We adopted the ICARS scoring system, a validated, 100-point ordinal scale (higher scores indicate greater ataxia). ICARS scoring is sensitive across a range of ataxia severities, from very mild to severe, and the inter-rater reliability is very high [31]. However, ceiling effects have been reported in more advanced stages of disability with an ICARS sum score above 60 [32]. As shown in Fig. 3, the ICARS score was similarly increased in all patients, and an initial ICARS score above 60 was found only in two patients. A strength of our study was the long follow-up period. Because of the gradual progression of this disease, cluster analysis may not sensitive enough to detect the difference in progression speed in a short period. Our study suggests that follow-up of around 18 months may be feasible for stratifying patients with different progression speeds.

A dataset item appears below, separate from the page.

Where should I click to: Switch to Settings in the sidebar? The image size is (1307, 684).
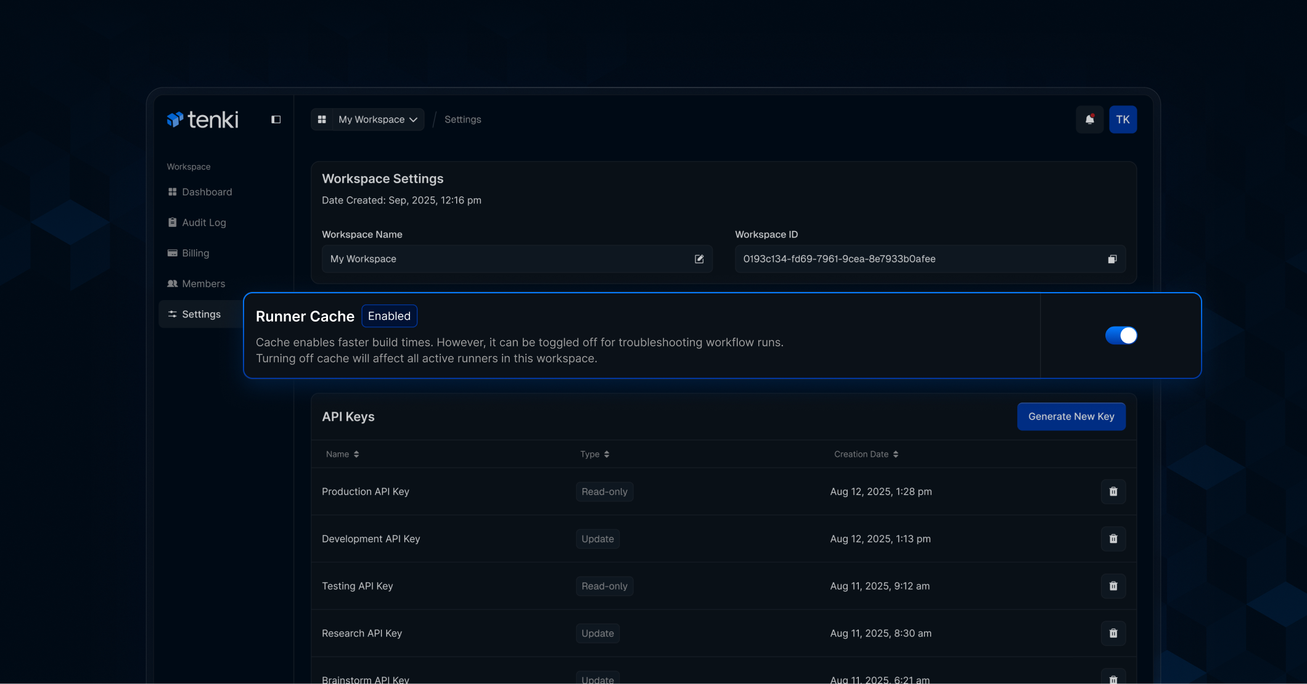(200, 314)
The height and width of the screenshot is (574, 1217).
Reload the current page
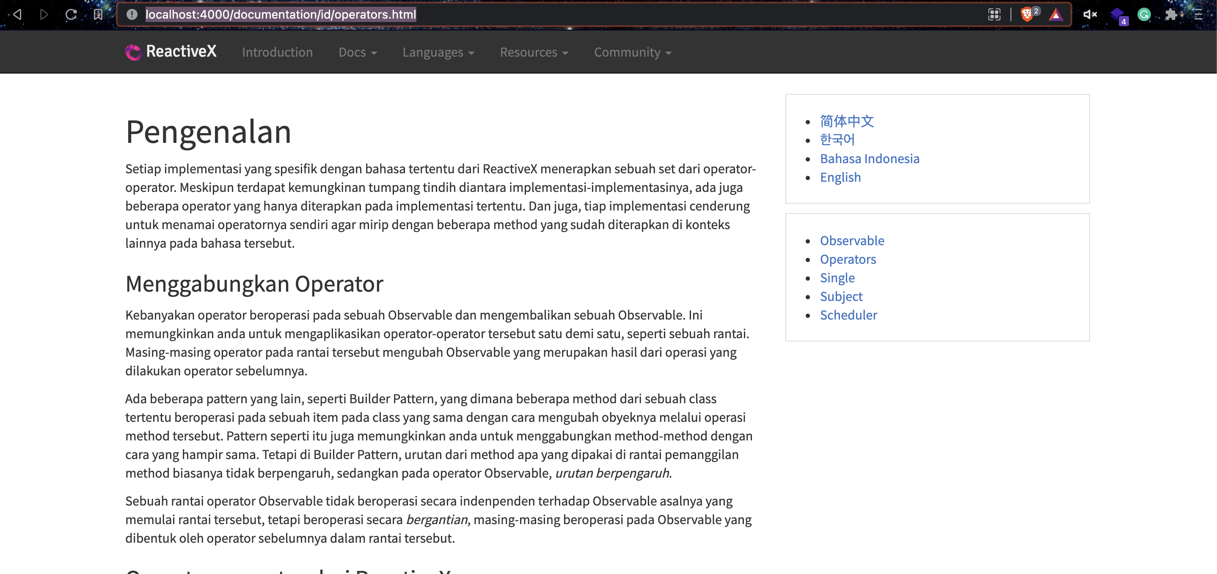71,15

Our study has some limitations. First, our study was a retrospective analysis using longitudinal follow-up data. Brain MRI and ICARS scores were assessed around the same time, but the study period was not established beforehand, and no prospective data were collected. Therefore, the follow-up periods and number of examinations differed among patients. Second, we did not use the initial diagnosis but the final diagnosis, and the age of onset was based on the medical history given by each patient. Third, we retrospectively analyzed 2D MRI data with 4-mm slice thickness obtained by routine examination. Nowadays, high-resolution 3D MR imaging can be easily performed, and several sophisticated MRI methods have been developed for the measurement of cerebellar volume [33,34,35]. In designing clinical trials, much more sensitive MRI methods than used in this study could be selected to detect changes in atrophy.

Conclusions

Our study is the first to demonstrate the utility of cluster analysis based on the atrophy rates of the corpus callosum and cerebellum to categorize gross neurological deterioration as evaluated by ICARS. Further studies are warranted to explore whether these simple MRI methods could be used for random allocation of patients with a broad spectrum of degenerative cerebellar ataxias in clinical trials, for example, by setting up a run-in phase.